[THE DATA — start]

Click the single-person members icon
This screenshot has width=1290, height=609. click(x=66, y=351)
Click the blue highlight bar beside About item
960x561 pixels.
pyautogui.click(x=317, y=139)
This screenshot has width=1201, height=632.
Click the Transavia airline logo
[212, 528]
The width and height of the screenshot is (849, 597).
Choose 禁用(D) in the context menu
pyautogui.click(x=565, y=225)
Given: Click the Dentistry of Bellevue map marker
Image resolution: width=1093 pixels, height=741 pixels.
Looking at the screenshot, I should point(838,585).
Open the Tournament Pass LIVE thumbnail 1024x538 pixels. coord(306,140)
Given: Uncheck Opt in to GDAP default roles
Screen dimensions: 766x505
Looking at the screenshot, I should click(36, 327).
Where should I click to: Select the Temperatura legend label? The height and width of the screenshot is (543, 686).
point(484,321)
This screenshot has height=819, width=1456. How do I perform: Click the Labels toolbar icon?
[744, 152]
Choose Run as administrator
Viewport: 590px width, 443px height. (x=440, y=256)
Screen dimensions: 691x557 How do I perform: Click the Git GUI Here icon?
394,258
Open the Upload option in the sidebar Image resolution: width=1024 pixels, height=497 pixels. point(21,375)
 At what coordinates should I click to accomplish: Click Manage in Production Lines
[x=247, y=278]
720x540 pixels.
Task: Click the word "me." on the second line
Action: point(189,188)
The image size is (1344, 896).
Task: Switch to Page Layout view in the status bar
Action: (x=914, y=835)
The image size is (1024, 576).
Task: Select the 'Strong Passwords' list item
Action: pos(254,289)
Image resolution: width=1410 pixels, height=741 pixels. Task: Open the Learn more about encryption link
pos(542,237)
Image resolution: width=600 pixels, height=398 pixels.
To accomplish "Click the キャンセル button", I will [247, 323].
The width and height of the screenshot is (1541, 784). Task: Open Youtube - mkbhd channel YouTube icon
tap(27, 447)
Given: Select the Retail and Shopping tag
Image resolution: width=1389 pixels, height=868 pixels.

[THE DATA — finish]

REQUIREMENT: Copy out the lines above word for word, stopping after the line containing "Given: Select the Retail and Shopping tag".

PROBLEM SOLUTION:
Click the single-person members icon
This screenshot has width=1290, height=609. click(x=66, y=351)
Click the blue highlight bar beside About item
960x561 pixels.
pyautogui.click(x=317, y=139)
This screenshot has width=1201, height=632.
Click the Transavia airline logo
[212, 528]
The width and height of the screenshot is (849, 597).
Choose 禁用(D) in the context menu
pyautogui.click(x=565, y=225)
Given: Click the Dentistry of Bellevue map marker
Image resolution: width=1093 pixels, height=741 pixels.
Looking at the screenshot, I should point(838,585).
Open the Tournament Pass LIVE thumbnail 1024x538 pixels. coord(306,140)
Given: Uncheck Opt in to GDAP default roles
Screen dimensions: 766x505
Looking at the screenshot, I should click(36, 327).
Where should I click to: Select the Temperatura legend label? The height and width of the screenshot is (543, 686).
point(484,321)
This screenshot has height=819, width=1456. How do I perform: Click the Labels toolbar icon?
[744, 152]
Choose Run as administrator
Viewport: 590px width, 443px height. (x=440, y=256)
Screen dimensions: 691x557 How do I perform: Click the Git GUI Here icon?
394,258
Open the Upload option in the sidebar Image resolution: width=1024 pixels, height=497 pixels. point(21,375)
 At what coordinates should I click to accomplish: Click Manage in Production Lines
[x=247, y=278]
720x540 pixels.
Task: Click the word "me." on the second line
Action: point(189,188)
The image size is (1344, 896).
Task: Switch to Page Layout view in the status bar
Action: (x=914, y=835)
The image size is (1024, 576).
Task: Select the 'Strong Passwords' list item
Action: pos(254,289)
Image resolution: width=1410 pixels, height=741 pixels. Task: Open the Learn more about encryption link
pos(542,237)
Image resolution: width=600 pixels, height=398 pixels.
To accomplish "Click the キャンセル button", I will [247, 323].
The width and height of the screenshot is (1541, 784). Task: Open Youtube - mkbhd channel YouTube icon
tap(27, 447)
Given: Select the Retail and Shopping tag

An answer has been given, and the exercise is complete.